| Directions |
In the listing, swap "red triangle" for "blue triangle" in everything from the line containing "Click the red triangle on Patrick" down to the line containing "Screen dimensions: 763x1068 pyautogui.click(x=622, y=339)". Reproduce only those lines, with nothing else altered.

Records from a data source
____
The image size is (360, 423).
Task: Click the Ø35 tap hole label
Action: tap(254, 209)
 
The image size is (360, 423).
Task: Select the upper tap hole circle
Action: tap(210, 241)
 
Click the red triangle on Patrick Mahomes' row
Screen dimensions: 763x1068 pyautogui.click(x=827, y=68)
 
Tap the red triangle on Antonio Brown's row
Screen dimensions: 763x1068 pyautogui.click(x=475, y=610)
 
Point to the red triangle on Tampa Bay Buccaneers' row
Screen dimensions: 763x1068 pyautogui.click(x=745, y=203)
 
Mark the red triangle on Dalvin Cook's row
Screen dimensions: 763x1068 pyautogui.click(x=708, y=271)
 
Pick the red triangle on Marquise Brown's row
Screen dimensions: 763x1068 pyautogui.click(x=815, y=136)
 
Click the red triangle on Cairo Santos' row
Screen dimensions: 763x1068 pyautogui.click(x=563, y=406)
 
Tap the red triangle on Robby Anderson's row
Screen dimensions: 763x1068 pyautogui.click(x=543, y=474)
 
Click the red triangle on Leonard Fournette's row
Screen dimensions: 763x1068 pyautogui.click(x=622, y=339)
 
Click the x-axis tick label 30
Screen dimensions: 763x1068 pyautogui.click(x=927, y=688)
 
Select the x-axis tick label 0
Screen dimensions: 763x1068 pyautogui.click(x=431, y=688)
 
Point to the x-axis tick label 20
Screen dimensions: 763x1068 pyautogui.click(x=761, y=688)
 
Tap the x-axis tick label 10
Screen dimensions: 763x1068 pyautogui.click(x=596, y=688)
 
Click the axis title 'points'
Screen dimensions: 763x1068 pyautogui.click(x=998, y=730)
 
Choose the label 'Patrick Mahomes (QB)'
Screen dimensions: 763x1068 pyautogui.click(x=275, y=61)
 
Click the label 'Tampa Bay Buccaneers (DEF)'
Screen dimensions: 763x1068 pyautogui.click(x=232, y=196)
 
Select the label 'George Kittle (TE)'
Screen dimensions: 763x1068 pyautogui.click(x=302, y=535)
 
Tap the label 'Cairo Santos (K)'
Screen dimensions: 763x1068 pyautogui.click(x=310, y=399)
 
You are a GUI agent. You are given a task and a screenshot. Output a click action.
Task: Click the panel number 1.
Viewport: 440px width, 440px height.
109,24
____
| Finished exercise |
Click the blue triangle on Patrick Mahomes' row
Screen dimensions: 763x1068 pyautogui.click(x=827, y=68)
 
Tap the blue triangle on Antonio Brown's row
Screen dimensions: 763x1068 pyautogui.click(x=475, y=610)
 
Point to the blue triangle on Tampa Bay Buccaneers' row
Screen dimensions: 763x1068 pyautogui.click(x=745, y=203)
 
Mark the blue triangle on Dalvin Cook's row
Screen dimensions: 763x1068 pyautogui.click(x=708, y=271)
 
Pick the blue triangle on Marquise Brown's row
Screen dimensions: 763x1068 pyautogui.click(x=815, y=136)
 
Click the blue triangle on Cairo Santos' row
Screen dimensions: 763x1068 pyautogui.click(x=563, y=406)
 
Tap the blue triangle on Robby Anderson's row
Screen dimensions: 763x1068 pyautogui.click(x=543, y=474)
 
Click the blue triangle on Leonard Fournette's row
Screen dimensions: 763x1068 pyautogui.click(x=622, y=339)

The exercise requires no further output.